*YOUR INSTRUCTIONS:*
A faithful, complete copy of the entries below is required, with images removed.

*SUPPLIED ENTRIES:*
※ ※ ※

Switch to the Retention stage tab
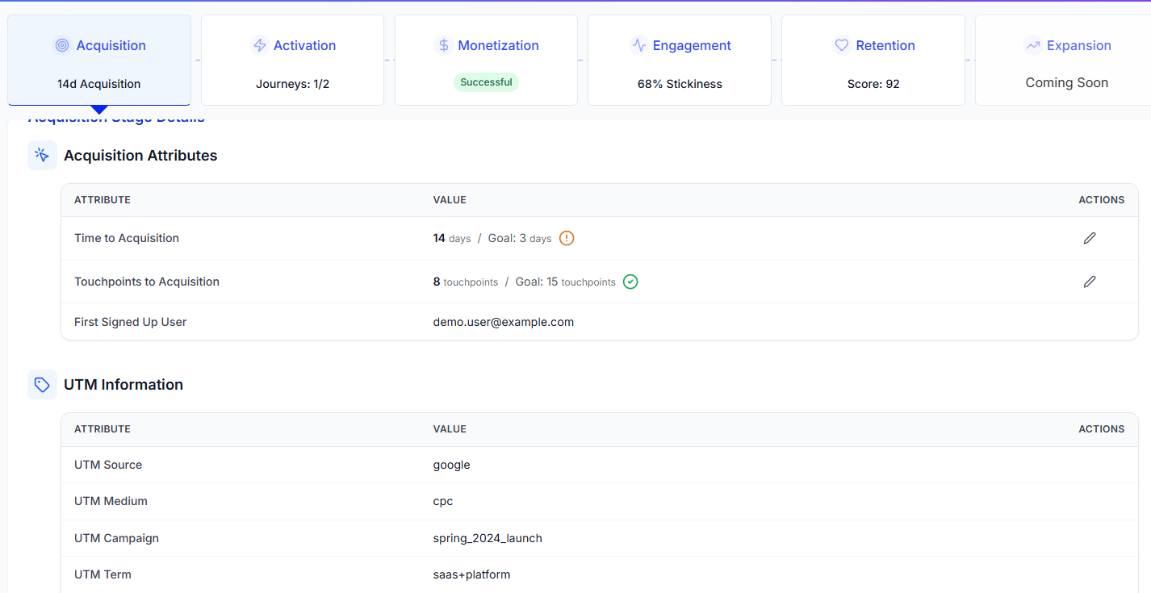1151x593 pixels. point(873,61)
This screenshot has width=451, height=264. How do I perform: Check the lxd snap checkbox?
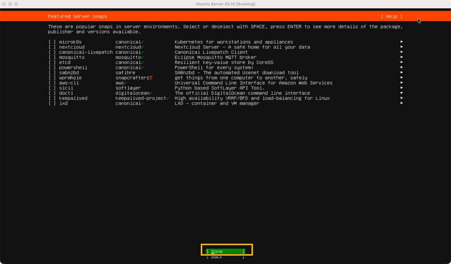tap(52, 103)
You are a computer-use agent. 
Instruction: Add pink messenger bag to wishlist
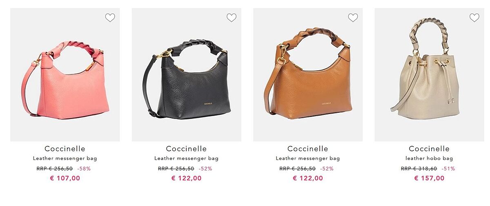click(110, 18)
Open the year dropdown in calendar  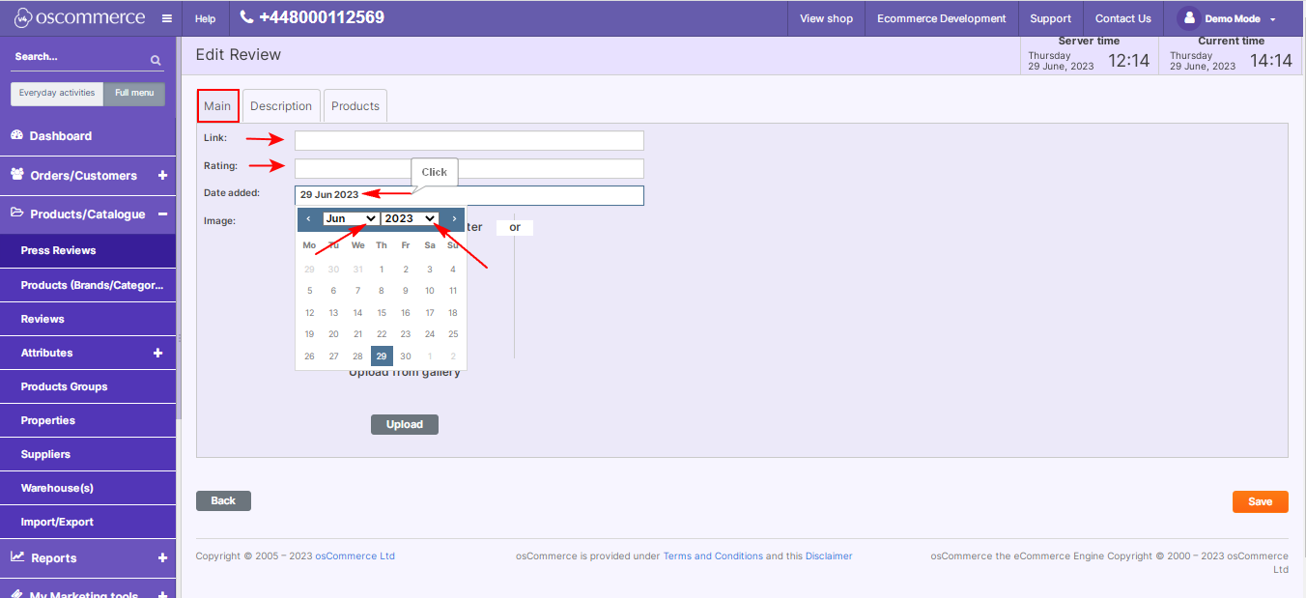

※ ※ ※

*SOLUTION TO THIS TASK:*
Switch to the Retention stage tab
1151x593 pixels. point(873,61)
This screenshot has width=451, height=264. How do I perform: Check the lxd snap checkbox?
tap(52, 103)
You are a computer-use agent. 
Instruction: Add pink messenger bag to wishlist
click(110, 18)
Open the year dropdown in calendar  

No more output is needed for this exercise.